:: Record excerpts

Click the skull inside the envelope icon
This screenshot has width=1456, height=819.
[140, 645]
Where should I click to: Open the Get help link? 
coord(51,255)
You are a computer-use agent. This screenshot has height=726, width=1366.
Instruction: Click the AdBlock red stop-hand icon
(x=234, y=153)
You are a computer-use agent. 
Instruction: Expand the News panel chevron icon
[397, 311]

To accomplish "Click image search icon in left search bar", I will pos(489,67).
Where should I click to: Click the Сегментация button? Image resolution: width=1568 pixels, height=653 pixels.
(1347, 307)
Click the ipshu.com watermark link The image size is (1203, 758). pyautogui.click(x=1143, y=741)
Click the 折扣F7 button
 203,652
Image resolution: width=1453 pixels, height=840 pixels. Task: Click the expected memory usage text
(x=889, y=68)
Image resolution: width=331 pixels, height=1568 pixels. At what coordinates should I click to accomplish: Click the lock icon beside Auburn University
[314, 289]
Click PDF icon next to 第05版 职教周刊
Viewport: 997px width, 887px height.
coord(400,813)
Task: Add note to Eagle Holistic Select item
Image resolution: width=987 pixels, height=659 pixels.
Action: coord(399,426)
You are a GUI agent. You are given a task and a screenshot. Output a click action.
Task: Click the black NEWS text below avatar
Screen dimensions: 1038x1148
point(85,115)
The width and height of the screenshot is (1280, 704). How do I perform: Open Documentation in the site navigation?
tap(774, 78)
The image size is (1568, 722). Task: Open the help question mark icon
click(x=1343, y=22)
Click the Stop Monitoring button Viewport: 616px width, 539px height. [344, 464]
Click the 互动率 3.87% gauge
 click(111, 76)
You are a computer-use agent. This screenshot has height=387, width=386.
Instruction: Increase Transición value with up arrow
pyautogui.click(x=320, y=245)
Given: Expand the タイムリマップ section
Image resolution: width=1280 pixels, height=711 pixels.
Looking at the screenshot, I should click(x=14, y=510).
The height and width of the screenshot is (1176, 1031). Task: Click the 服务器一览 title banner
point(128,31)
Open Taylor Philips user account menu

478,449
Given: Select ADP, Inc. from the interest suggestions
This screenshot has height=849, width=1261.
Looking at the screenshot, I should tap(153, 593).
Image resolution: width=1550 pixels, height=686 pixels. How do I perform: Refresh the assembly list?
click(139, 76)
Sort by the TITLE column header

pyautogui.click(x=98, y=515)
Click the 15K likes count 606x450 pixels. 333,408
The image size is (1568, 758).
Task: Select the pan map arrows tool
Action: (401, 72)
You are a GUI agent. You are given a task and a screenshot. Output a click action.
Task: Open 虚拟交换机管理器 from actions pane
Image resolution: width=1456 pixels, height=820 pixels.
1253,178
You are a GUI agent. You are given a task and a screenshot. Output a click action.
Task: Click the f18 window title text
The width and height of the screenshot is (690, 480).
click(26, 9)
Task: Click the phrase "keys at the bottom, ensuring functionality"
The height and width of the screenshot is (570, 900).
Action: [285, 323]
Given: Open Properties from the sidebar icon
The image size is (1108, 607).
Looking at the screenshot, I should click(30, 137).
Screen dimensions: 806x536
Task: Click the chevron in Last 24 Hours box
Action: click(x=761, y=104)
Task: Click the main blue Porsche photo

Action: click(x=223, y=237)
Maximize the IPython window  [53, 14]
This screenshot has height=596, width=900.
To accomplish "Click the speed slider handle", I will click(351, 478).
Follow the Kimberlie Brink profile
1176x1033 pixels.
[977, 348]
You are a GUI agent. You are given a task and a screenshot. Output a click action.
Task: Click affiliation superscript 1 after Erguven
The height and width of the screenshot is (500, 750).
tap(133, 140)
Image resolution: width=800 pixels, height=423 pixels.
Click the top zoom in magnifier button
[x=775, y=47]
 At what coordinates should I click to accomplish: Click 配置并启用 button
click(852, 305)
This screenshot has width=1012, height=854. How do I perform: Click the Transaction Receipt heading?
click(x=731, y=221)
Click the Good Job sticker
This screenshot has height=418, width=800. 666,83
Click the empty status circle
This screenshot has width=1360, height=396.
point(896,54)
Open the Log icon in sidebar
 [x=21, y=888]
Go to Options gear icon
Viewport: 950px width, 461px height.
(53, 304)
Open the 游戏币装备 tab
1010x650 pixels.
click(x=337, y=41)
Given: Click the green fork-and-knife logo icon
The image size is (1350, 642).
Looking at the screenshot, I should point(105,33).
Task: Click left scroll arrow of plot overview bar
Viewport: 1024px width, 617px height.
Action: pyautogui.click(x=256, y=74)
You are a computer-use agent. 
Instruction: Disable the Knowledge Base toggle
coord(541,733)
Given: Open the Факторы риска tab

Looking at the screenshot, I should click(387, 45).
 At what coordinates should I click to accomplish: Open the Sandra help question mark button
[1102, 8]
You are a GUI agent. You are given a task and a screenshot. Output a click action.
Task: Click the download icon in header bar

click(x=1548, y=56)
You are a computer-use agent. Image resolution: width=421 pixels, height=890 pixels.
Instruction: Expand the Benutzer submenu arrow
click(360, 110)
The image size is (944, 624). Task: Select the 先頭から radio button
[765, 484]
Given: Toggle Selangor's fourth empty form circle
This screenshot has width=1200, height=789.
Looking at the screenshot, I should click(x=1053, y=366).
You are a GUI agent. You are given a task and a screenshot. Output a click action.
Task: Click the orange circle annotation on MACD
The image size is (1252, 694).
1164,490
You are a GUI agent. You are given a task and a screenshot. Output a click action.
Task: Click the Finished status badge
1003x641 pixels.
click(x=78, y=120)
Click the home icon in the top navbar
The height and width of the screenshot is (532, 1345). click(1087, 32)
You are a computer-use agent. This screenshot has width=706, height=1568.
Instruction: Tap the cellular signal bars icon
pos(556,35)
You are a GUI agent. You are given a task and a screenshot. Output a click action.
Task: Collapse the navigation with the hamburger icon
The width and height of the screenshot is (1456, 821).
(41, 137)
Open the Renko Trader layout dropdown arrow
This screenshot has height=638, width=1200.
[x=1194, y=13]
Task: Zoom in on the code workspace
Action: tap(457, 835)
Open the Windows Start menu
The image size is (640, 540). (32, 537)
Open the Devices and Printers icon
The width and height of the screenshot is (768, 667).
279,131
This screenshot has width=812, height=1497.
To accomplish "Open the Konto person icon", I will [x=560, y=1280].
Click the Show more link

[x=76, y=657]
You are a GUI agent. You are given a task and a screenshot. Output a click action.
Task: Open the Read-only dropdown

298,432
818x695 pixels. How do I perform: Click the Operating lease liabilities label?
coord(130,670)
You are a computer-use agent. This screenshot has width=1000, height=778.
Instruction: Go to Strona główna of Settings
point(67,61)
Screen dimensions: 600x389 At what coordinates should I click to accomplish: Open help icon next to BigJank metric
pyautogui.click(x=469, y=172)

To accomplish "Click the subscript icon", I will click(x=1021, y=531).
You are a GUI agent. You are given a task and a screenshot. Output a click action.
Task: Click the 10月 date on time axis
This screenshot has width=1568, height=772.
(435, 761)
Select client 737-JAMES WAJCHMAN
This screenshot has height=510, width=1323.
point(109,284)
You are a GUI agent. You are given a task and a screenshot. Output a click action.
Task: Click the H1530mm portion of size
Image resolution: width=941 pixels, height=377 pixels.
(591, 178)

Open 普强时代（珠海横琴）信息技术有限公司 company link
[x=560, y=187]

::::

What needs to be done >> State, as a bare number, how many lines of the records above include "empty".

Completed task >> 2